US5915311AExpiredUtility

Process for the thermal treatment of waste material

67
Assignee: VON ROLL UMWELTTECHNIK AGPriority: Jan 10, 1995Filed: Jan 8, 1996Granted: Jun 29, 1999
Est. expiryJan 10, 2015(expired)· nominal 20-yr term from priority
F23G 5/027F23G 5/30
67
PatentIndex Score
27
Cited by
9
References
10
Claims

Abstract

The waste material is degasified under the action of heat in a pyrolysis chamber (2). The volatile degasifying products are subjected to afterburning with supply of oxygen in an afterburning chamber (4a or 4b or 4c) designed as a fluidized-bed reactor. The solids discharged from the afterburning chamber (4a or 4b or 4c) are separated off from the flue gas stream in a dust separator (8) and, preferably cooled in an external fluid-bed cooler, are recycled to the afterburning chamber (4a or 4b or 4c).
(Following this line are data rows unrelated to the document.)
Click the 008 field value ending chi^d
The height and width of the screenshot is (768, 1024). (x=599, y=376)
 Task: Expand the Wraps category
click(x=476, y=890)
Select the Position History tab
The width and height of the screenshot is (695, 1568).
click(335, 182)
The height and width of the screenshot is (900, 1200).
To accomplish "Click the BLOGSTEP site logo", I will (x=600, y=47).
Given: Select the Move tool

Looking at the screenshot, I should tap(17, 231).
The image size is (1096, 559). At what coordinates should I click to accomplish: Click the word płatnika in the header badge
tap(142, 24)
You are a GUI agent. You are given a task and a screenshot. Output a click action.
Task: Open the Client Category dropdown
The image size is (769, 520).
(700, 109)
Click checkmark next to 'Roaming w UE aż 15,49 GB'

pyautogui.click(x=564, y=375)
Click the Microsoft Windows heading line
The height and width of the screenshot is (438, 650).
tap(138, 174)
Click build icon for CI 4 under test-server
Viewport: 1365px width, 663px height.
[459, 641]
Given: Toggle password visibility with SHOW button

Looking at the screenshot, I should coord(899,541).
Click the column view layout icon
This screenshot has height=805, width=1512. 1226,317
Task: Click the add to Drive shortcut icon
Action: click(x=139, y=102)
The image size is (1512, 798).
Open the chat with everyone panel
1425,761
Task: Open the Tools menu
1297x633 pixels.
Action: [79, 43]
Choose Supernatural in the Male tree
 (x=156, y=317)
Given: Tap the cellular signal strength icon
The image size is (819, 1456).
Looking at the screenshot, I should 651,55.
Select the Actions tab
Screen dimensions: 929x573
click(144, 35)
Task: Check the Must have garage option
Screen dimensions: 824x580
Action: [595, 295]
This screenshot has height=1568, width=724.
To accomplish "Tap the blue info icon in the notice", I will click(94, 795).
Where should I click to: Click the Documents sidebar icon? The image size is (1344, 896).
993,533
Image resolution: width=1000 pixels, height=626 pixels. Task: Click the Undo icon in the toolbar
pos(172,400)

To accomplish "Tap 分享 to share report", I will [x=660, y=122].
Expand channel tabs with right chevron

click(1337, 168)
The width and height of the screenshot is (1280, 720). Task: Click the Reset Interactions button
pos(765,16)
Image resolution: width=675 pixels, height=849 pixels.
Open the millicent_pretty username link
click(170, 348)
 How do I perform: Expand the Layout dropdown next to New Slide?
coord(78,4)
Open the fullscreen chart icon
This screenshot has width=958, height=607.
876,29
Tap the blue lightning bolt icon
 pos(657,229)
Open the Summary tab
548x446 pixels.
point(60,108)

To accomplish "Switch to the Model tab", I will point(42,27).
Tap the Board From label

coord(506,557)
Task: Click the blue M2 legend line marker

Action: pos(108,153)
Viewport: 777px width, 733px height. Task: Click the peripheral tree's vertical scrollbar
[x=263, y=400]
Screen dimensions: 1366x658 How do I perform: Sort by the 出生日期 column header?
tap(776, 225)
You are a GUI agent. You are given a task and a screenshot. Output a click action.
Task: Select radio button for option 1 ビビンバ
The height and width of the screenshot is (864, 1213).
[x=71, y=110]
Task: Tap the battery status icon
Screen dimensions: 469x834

The temperatures of above 2500° C., which are produced in the afterburning of the carbonization gases having a high heating value (minimum 8000 kJ/m 3 (S.T.P.), can be controlled.

Claims

exact text as granted — not AI-modified
We claim: 
     
       1. A process for the thermal treatment of waste material comprising: pyrolizing said waste material to produce a solid product comprising combustible coke and a volatile product comprising combustible gases;   burning said volatile product with a supply of oxygen in a circulating fluidized bed reactor to produce a flue gas in the presence of fluidized solids;   separating said solids from said flue gas; and   returning said solids to said fluidized bed;   wherein an average suspension density of a gas/solid mixture in said fluidized bed is at least 50-100 kg/m 3  (S.T.P.).   
     
     
       2. The process according to claim 1, wherein at least some of the solids discharged from the fluidized bed reactor are cooled in an external fluid-bed cooler with heat recovery and are returned to the fluidized bed reactor. 
     
     
       3. The process according to claim 2, wherein the average suspension density of the gas/solids mixture in the fluidized bed reactor is at least 20-50 kg/M 3  (S.T.P.). 
     
     
       4. The process according to claim 1, wherein said solid product is freed of inert substances, finely ground, and burnt in conjunction in the fluidized bed reactor. 
     
     
       5. The process according to claim 1, wherein a reducing agent is introduced into the fluidized bed reactor for nitrogen oxide elimination. 
     
     
       6. The process according to claim 1, wherein a reducing agent is introduced for nitrogen oxide elimination downstream of where said flue gas is released from said fluidized bed reactor. 
     
     
       7. An apparatus for thermal treatment of waste material comprising a pyrolysis chamber and a fluidized bed reactor connected to the pyrolysis chamber, wherein the fluidized bed reactor is also connected to a dust separator. 
     
     
       8. Apparatus according to claim 7, wherein walls of the fluidized-bed reactor are designed as heat-transfer surfaces. 
     
     
       9. The apparatus according to claim 7, wherein an external fluid-bed cooler is connected to said fluidized bed reactor and said dust separator. 
     
     
       10. A process for the thermal treatment of waste material comprising: pyrolyzing said waste material to produce a solid product comprising combustible coke and a volatile product comprising combustible gases;   burning said solid product and said volatile product with oxygen in a circulating fluidized bed reactor to produce a flue gas comprising solids;   separating said solids from said flue gas; and   returning said solids to said fluidized bed for continued burning,   wherein said solid product is freed of inert substances and finely ground before burning in said fluidized bed reactor.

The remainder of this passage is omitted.